## EXERCISE INSTRUCTIONS
a - From the passage on the Mississippi, reproduce the text starting at "The latter stream" and ending at "seen in print.".
b - In the passage on the Mississippi, what is "Mississippi" said to signify in the Indian vernacular?
c - Say whether each statement agrees with the passage on the Mississippi: (i) Above its junction with the Missouri, the Mississippi's water is muddy. (ii) The explorers traced the coined syllables on a strip of birch bark. (iii) The Mississippi has made the Gulf of Mexico shallower for more than two hundred miles.

## READING PASSAGE
THE MISSISSIPPI AND ITS PECULIARITIES.
As railways are to the East, so are
the rivers to the West. The Mississippi, with
its tributaries, drains an immense region, traversed
in all directions by steamboats. From the Gulf
of Mexico one can travel, by water to the Rocky Mountains,
or to the Alleghanies, at pleasure. It is estimated
there are twenty thousand miles of navigable streams
which find an outlet past the city of New Orleans.
The Mississippi Valley contains nearly a million and
a quarter square miles, and is one of the most fertile
regions on the globe.
To a person born and reared in the
East, the Mississippi presents many striking features.
Above its junction with the Missouri, its water is
clear and its banks are broken and picturesque.
After it joins the Missouri the scene changes.
The latter stream is of a chocolate hue, and its current
is very rapid. All its characteristics are imparted
to the combined stream. The Mississippi becomes
a rapid, tortuous, seething torrent. It loses
its blue, transparent water, and takes the complexion
of the Missouri. Thus “it goes unvexed to
the sea.”
There is a story concerning the origin
of the name given to the source of the Mississippi,
which I do not remember to have seen in print.
A certain lake, which had long been considered the
head of the Great River, was ascertained by an exploring
party to have no claim to that honor. A new and
smaller lake was discovered, in which the Mississippi
took its rise. The explorers wished to give it
an appropriate name. An old voyageur suggested
that they make a name, by coining a word.
“Will some of you learned ones
tell me,” said he, “what is the Latin
word for true?”
“Veritas,” was the response.
“Well, now, what is the Latin for head”
“Caput, of course.”
“Now,” suggested the voyageur,
“write the two words together, by syllables.”
A strip of birch bark was the tablet
on which “ver-i-tas-ca-put” was
traced.
“Read it out,” was his next request.
The five syllables were read.
“Now, drop the first and last
syllables, and you have a name for this lake.”
In the Indian vernacular, “Mississippi”
is said to signify “Great Water.”
“Missouri,” according to some authorities,
is the Indian for “Mud River,” a most
felicitous appellation. It should properly belong
to the entire river from St. Louis to the Gulf, as
that stream carries down many thousand tons of mud
every year. During the many centuries that the
Mississippi has been sweeping on its course, it has
formed that long point of land known as the Delta,
and shallowed the water in the Gulf of Mexico for
more than two hundred miles.
Flowing from north to south, the river
passes through all the varieties of climate.

## DATA BLOCK

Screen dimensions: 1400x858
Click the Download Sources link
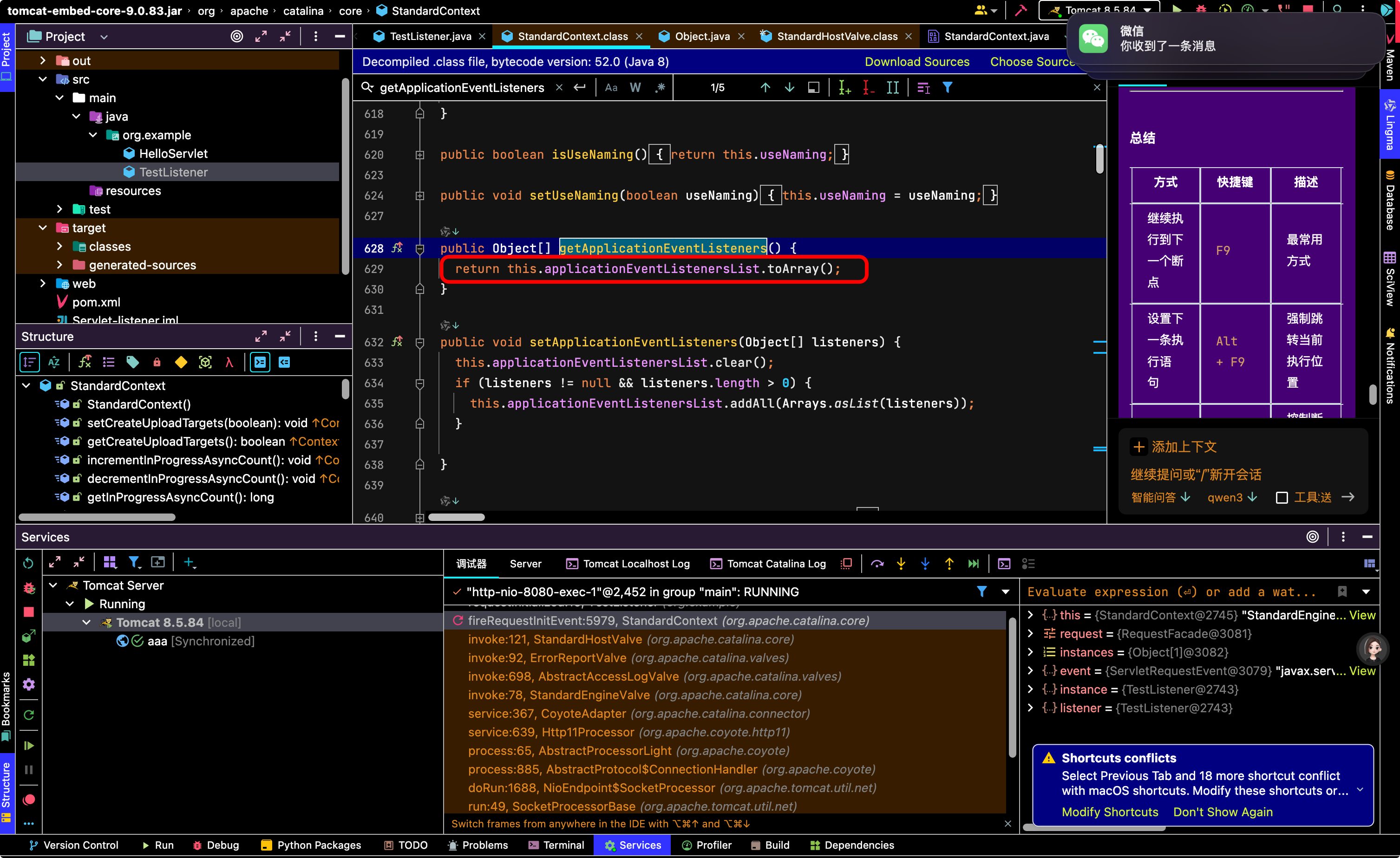(x=916, y=61)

## FULL SOLUTIONS
a -
The latter stream is of a chocolate hue, and its current
is very rapid. All its characteristics are imparted
to the combined stream. The Mississippi becomes
a rapid, tortuous, seething torrent. It loses
its blue, transparent water, and takes the complexion
of the Missouri. Thus “it goes unvexed to
the sea.”
There is a story concerning the origin
of the name given to the source of the Mississippi,
which I do not remember to have seen in print.

b - "Great Water."

c -
(i) No: "Above its junction with the Missouri, its water is clear and its banks are broken and picturesque."
(ii) Yes: "A strip of birch bark was the tablet on which "ver-i-tas-ca-put" was traced."
(iii) Yes: "and shallowed the water in the Gulf of Mexico for more than two hundred miles."